In spite of many loan modifications
that have been granted to many homeowners, most of them still end up facing a
foreclosure. What then can be attributed to the failure of loan modification to
solve impending foreclosure?
Here are a couple of factors that
work behind why loan modification does not work in the long run:
The Economy is Weak. The economy is
just too weak that even if the government has set that loan modification
payment not to go beyond 31% of a family’s income in its HAMP program, it is
still not enough. The main culprit here is the lack of income to pay these
mortgage payments. No matter how intelligently crafted the loan modification is
to accommodate the financial challenges of a household, this will still not
work in the long run since there is basically income where to get payments for
the modification.
Discernment Issue.

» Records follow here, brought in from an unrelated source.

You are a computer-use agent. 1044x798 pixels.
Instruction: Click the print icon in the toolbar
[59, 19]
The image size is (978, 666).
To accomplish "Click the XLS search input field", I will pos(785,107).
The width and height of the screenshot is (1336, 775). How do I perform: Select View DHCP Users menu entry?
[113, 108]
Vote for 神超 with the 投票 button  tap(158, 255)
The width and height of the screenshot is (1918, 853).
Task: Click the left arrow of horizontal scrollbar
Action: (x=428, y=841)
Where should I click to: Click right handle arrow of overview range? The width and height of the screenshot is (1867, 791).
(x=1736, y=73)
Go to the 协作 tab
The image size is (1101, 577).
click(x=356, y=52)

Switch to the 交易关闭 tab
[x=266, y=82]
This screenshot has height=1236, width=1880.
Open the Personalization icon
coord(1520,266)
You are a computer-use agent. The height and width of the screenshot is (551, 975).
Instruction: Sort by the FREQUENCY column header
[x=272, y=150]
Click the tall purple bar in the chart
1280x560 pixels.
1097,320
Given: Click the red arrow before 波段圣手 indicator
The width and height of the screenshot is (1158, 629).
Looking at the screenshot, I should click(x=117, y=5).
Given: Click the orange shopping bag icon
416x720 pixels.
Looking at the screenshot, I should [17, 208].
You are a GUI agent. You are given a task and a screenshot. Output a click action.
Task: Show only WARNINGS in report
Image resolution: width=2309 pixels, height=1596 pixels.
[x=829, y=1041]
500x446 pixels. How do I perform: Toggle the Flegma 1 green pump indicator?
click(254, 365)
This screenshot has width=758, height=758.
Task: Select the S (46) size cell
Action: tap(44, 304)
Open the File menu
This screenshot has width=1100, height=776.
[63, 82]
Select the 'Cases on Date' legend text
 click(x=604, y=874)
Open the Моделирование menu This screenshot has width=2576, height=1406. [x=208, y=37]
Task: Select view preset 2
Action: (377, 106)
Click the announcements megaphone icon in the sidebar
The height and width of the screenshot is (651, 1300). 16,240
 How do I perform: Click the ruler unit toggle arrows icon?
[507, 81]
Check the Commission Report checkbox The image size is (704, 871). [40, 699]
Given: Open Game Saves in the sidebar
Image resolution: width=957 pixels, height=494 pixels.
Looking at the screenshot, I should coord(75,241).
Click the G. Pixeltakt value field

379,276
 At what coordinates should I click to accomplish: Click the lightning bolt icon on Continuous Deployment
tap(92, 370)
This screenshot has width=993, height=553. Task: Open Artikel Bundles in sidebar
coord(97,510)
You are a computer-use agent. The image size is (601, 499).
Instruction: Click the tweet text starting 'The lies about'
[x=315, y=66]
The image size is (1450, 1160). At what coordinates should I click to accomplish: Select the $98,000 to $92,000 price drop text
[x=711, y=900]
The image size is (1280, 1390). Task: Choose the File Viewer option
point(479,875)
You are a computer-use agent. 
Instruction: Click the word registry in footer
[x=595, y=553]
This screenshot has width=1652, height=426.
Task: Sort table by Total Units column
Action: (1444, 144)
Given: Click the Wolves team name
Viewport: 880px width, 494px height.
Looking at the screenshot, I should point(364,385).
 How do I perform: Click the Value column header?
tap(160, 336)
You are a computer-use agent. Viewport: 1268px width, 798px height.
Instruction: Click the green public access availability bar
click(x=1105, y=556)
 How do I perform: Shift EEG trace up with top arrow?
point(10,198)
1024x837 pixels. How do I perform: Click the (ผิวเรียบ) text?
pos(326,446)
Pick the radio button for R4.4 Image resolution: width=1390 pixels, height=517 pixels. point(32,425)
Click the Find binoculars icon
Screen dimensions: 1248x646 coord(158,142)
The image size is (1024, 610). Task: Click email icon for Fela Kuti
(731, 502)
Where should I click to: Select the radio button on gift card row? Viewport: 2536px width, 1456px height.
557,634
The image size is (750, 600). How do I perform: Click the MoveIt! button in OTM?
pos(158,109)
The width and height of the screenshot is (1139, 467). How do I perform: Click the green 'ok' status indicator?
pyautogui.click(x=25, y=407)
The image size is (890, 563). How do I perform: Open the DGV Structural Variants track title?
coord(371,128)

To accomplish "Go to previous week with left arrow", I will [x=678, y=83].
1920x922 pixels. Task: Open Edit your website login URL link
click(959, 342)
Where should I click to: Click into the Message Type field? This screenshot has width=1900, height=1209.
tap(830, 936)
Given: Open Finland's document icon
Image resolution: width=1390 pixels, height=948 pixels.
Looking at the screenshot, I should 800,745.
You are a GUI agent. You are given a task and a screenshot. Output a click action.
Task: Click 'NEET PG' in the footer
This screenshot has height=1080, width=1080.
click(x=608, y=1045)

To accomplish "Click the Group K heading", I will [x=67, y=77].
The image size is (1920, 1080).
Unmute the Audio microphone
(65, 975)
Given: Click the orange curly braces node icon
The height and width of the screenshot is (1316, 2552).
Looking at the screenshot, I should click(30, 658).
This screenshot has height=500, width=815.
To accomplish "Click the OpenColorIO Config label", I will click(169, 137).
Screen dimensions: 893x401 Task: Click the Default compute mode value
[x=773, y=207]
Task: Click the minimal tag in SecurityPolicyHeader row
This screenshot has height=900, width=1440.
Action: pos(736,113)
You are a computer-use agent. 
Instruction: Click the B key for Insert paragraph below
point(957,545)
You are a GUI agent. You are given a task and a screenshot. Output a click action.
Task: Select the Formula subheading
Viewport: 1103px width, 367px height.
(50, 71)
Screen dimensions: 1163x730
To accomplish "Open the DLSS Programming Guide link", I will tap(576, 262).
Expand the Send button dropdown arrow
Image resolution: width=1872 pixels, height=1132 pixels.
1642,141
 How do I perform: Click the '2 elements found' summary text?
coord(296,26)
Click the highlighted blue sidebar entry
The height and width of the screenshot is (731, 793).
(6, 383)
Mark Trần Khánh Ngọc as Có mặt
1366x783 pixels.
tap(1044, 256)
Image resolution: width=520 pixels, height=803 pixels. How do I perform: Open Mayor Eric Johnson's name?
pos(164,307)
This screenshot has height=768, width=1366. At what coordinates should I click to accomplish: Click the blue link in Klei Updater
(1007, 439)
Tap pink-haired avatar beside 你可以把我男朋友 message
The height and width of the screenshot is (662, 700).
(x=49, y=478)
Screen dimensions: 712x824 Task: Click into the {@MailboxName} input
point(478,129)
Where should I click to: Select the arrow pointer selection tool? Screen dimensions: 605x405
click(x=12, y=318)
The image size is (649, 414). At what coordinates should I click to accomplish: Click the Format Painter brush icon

When do home
owners have to decide that it is best to leave his home and walk away? Most
home owners now, as compared with their counterparts in the previous
generation, do not want to leave their house even with the inevitability of a
foreclosure. The HAMP’s program in modifying mortgage loan has the tendency to
make the loan amount higher than what the house price worth. If this is the
case, homeowner should just walk away and settle for something which can
benefit him.
Loan modification may be a popular
term nowadays and a solution many homeowners want to use to get them out of distress
of facing foreclosure. Still, the question is does it work permanently.